> [Work instruction] Set the data down again so that every line matches exactly.

> [Data supplied]
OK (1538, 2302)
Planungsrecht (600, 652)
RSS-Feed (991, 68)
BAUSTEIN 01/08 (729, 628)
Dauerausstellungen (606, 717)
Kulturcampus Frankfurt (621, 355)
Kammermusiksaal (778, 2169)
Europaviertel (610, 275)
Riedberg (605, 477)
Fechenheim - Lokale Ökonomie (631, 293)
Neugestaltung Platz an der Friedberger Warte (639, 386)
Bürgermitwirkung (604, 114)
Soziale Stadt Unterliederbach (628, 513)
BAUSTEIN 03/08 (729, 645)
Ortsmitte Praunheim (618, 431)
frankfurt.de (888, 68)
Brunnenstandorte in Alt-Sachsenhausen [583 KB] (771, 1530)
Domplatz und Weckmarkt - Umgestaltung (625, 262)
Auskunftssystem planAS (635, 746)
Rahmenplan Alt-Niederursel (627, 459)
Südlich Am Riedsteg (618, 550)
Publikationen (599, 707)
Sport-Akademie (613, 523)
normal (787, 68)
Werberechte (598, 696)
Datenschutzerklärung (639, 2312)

> [Response box]
OK (1538, 2302)
Planungsrecht (600, 652)
RSS-Feed (991, 68)
BAUSTEIN 01/08 (729, 628)
Dauerausstellungen (606, 717)
Kulturcampus Frankfurt (621, 355)
Kammermusiksaal (778, 2169)
Europaviertel (610, 275)
Riedberg (605, 477)
Fechenheim - Lokale Ökonomie (631, 293)
Neugestaltung Platz an der Friedberger Warte (639, 386)
Bürgermitwirkung (604, 114)
Soziale Stadt Unterliederbach (628, 513)
BAUSTEIN 03/08 (729, 645)
Ortsmitte Praunheim (618, 431)
frankfurt.de (888, 68)
Brunnenstandorte in Alt-Sachsenhausen [583 KB] (771, 1530)
Domplatz und Weckmarkt - Umgestaltung (625, 262)
Auskunftssystem planAS (635, 746)
Rahmenplan Alt-Niederursel (627, 459)
Südlich Am Riedsteg (618, 550)
Publikationen (599, 707)
Sport-Akademie (613, 523)
normal (787, 68)
Werberechte (598, 696)
Datenschutzerklärung (639, 2312)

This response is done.